REQUIRED ACTION> The pictures get left out, but everything else in the listing below must be duplicated exactly.
== AVAILABLE DATA ==
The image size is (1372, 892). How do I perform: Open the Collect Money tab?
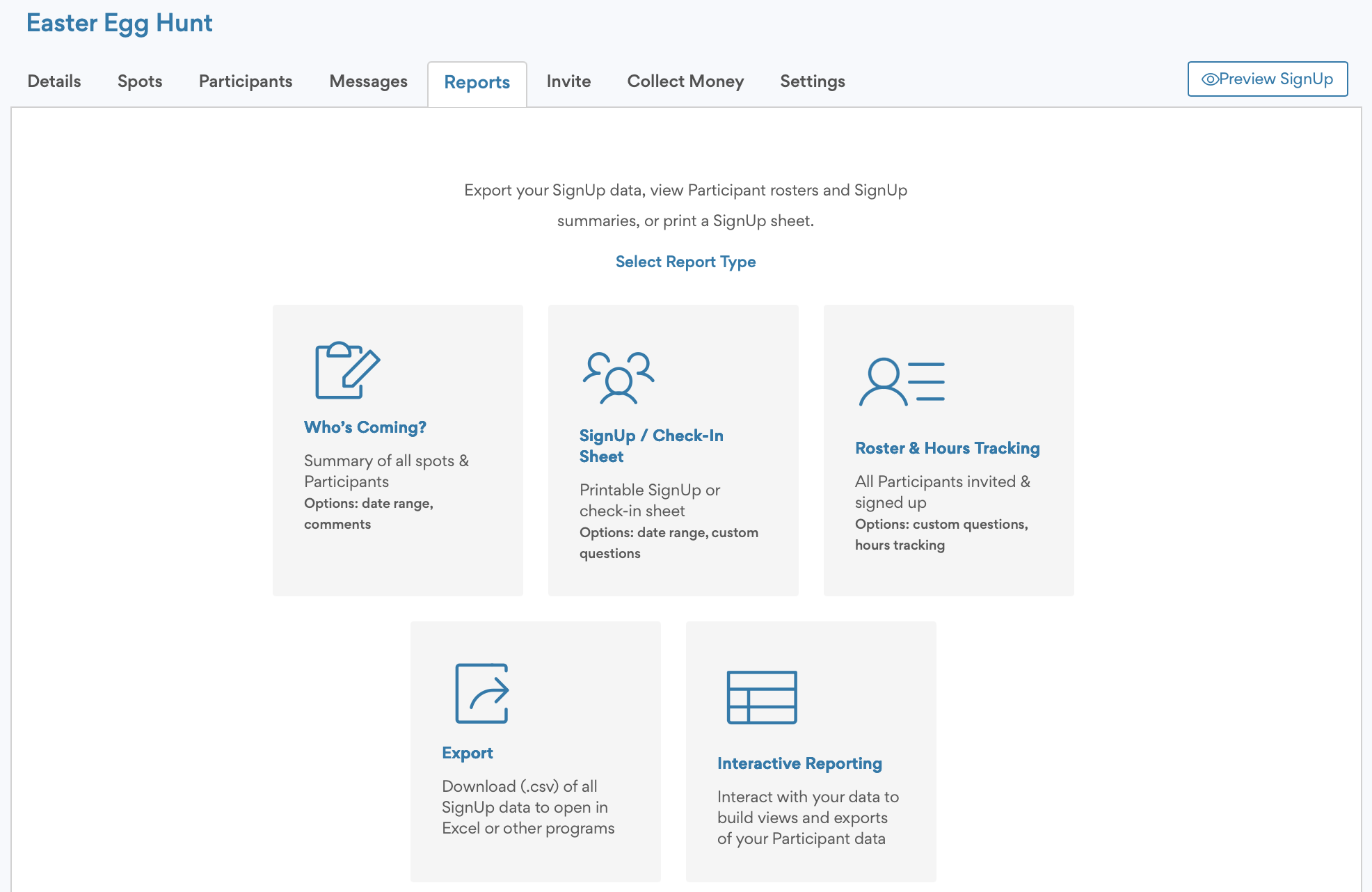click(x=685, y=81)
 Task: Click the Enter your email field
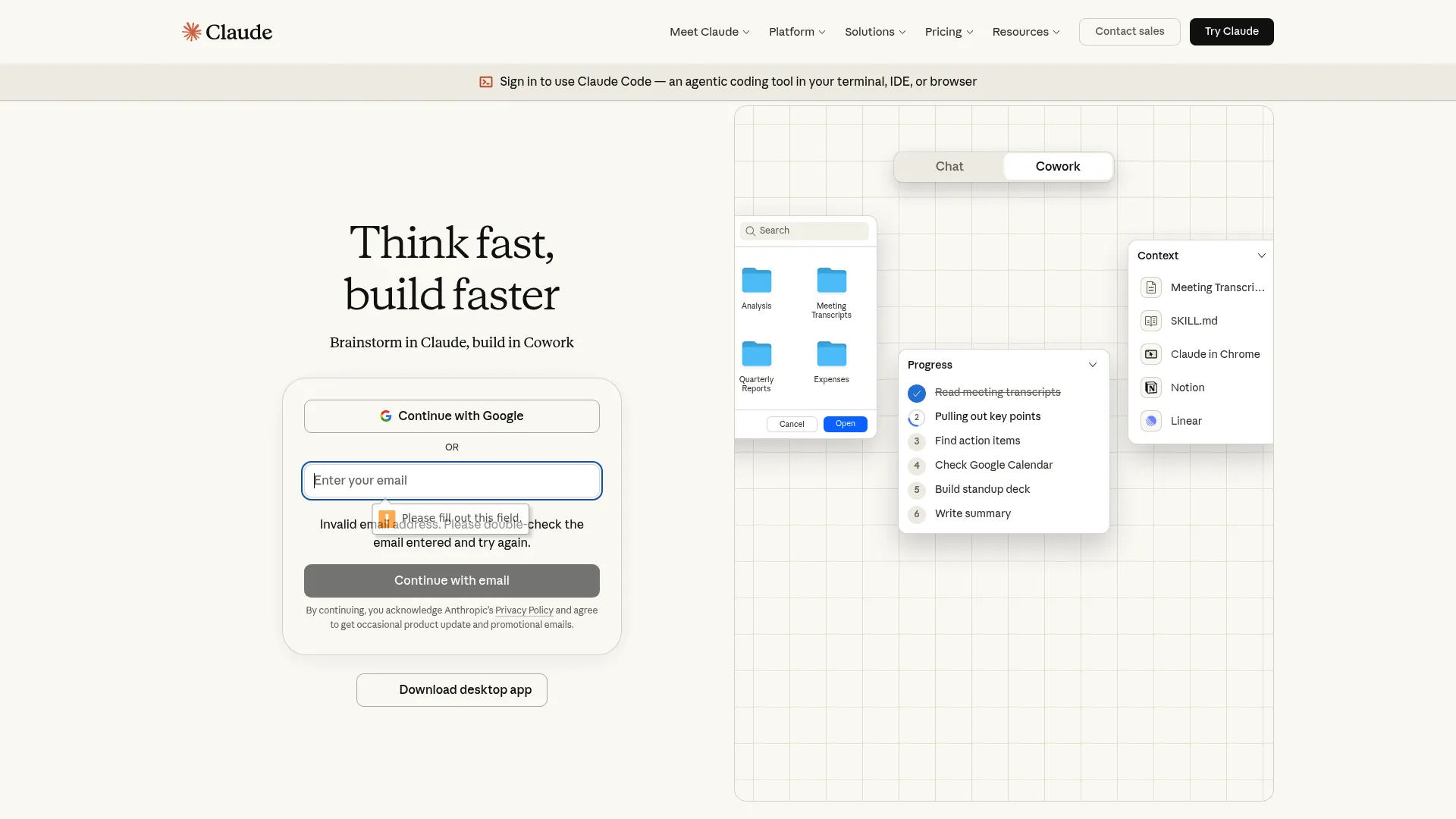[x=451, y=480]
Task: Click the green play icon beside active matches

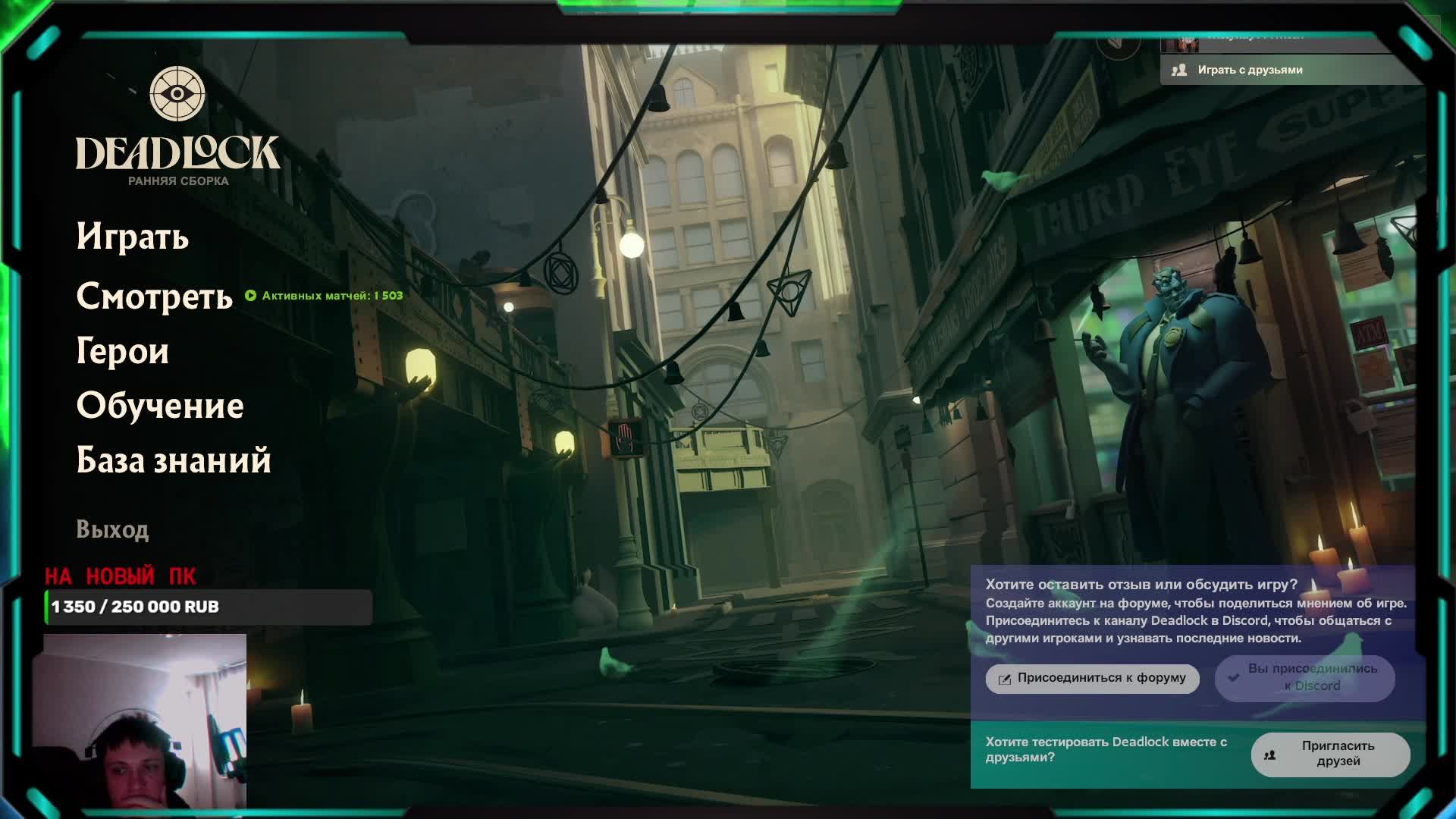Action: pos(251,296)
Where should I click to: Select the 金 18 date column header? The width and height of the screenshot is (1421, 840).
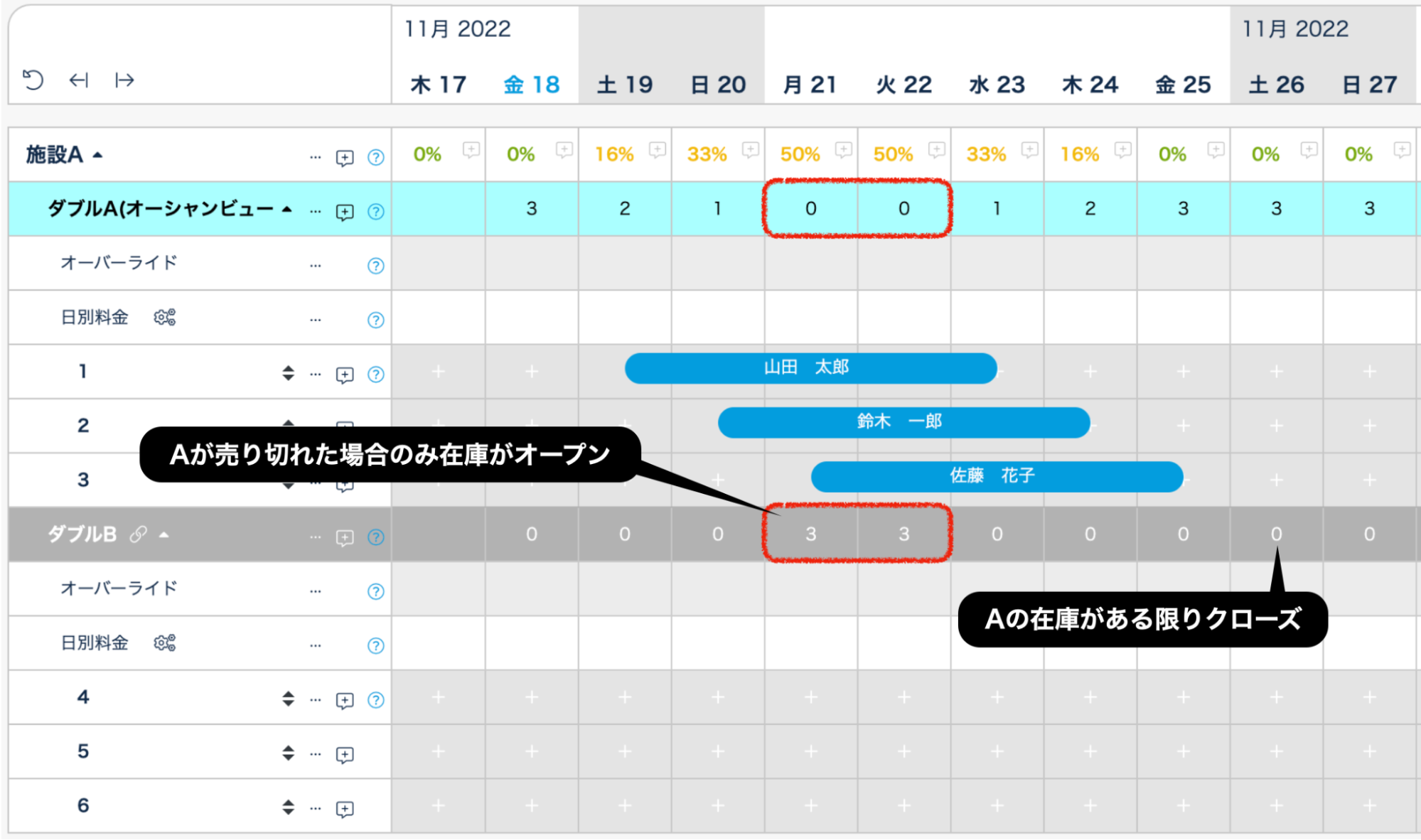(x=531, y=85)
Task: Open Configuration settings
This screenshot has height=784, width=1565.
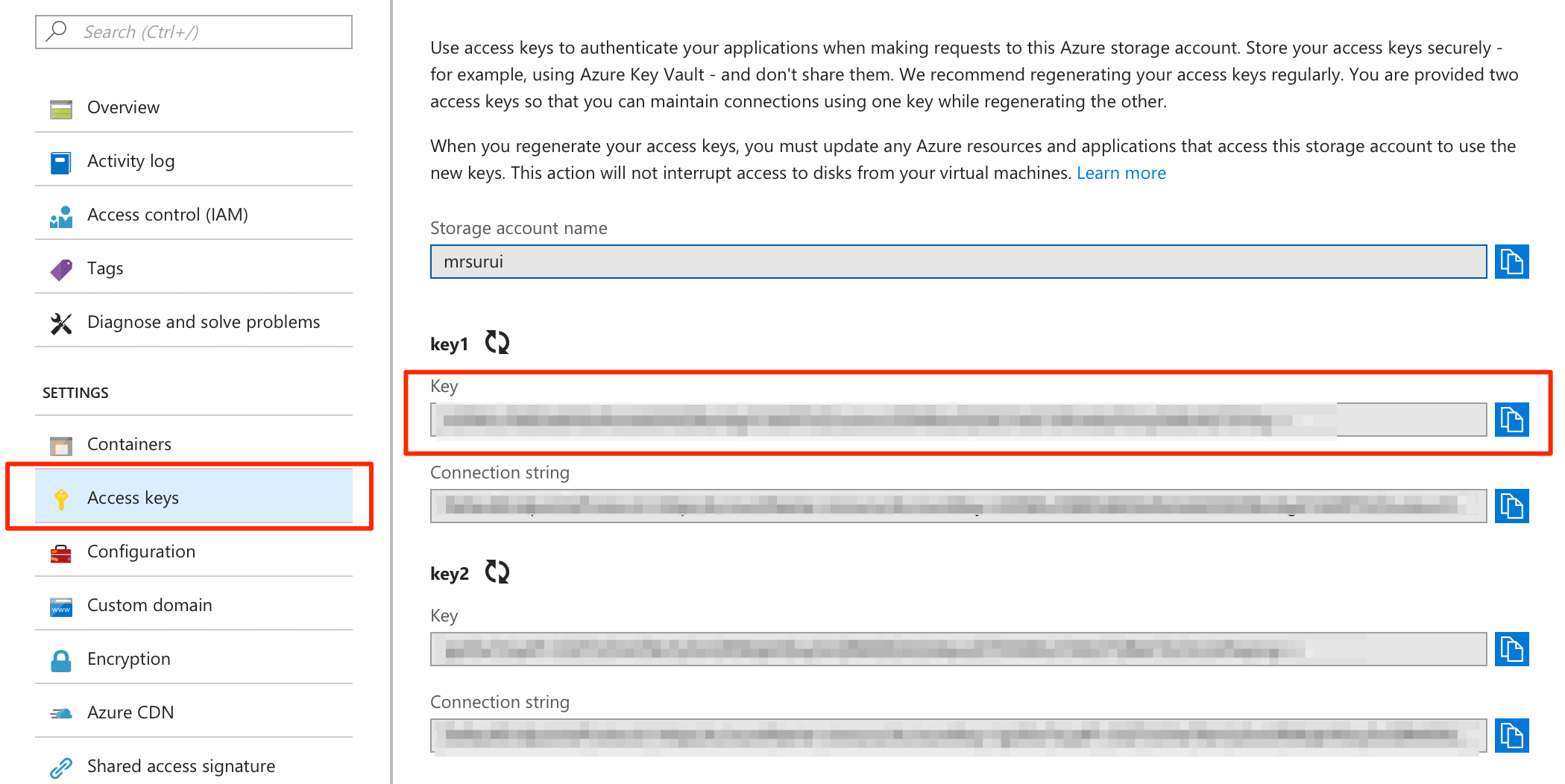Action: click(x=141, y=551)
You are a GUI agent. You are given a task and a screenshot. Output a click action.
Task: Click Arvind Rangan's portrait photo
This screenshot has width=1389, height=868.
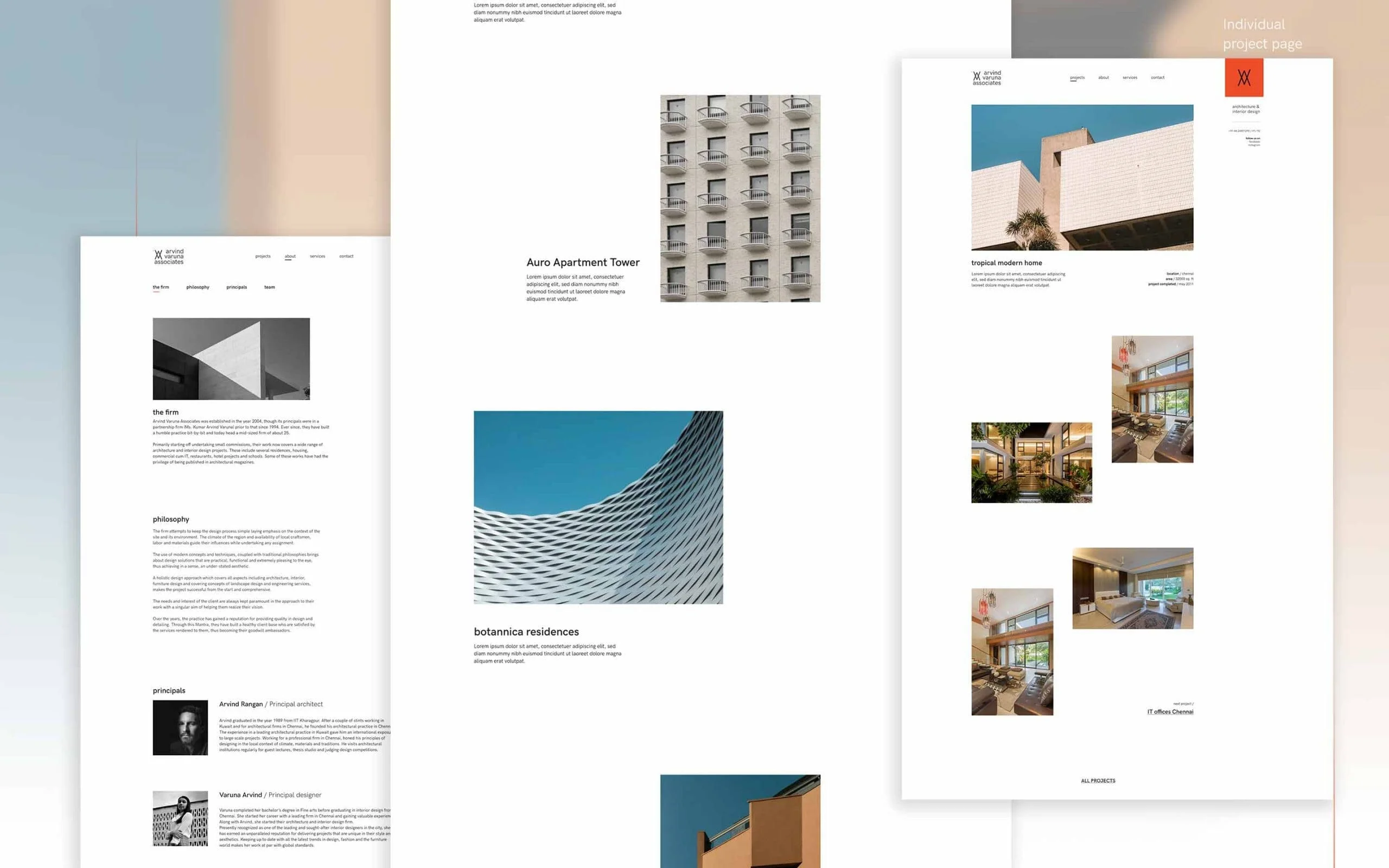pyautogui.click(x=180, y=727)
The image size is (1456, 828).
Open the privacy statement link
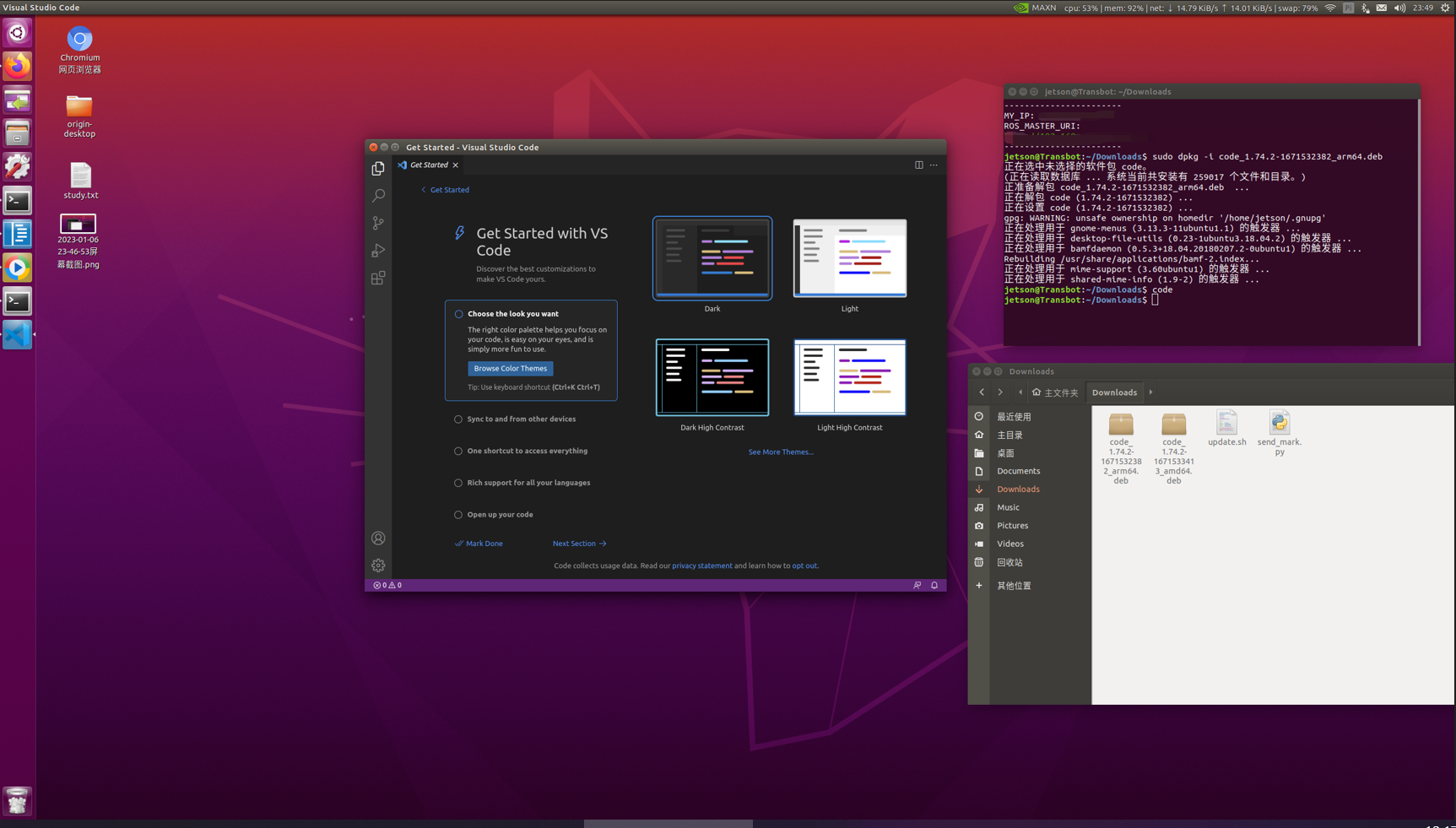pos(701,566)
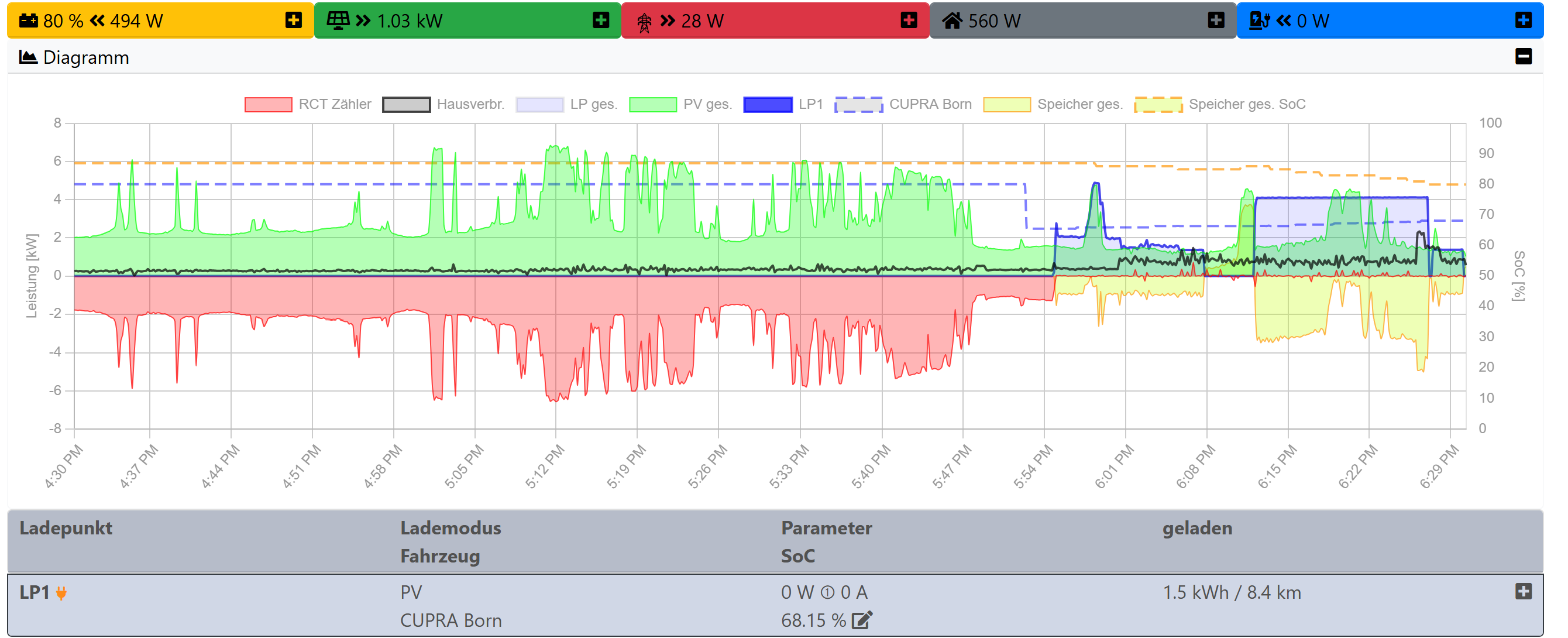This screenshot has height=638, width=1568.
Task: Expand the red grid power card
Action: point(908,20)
===
EXERCISE ANSWER>
The image size is (1372, 892). How do I perform: Open the Collect Money tab?
click(x=685, y=81)
 Task: Click the Enter your email field
[x=451, y=480]
Task: Click the green play icon beside active matches

Action: pos(251,296)
Where should I click to: Select the 金 18 date column header? The width and height of the screenshot is (1421, 840).
(x=531, y=85)
Task: Open Configuration settings
This screenshot has height=784, width=1565.
Action: click(x=141, y=551)
You are a GUI agent. You are given a task and a screenshot. Output a click action.
Task: Click Arvind Rangan's portrait photo
This screenshot has width=1389, height=868.
pyautogui.click(x=180, y=727)
The image size is (1456, 828).
Open the privacy statement link
pos(701,566)
This screenshot has height=638, width=1568.
Task: Expand the red grid power card
Action: point(908,20)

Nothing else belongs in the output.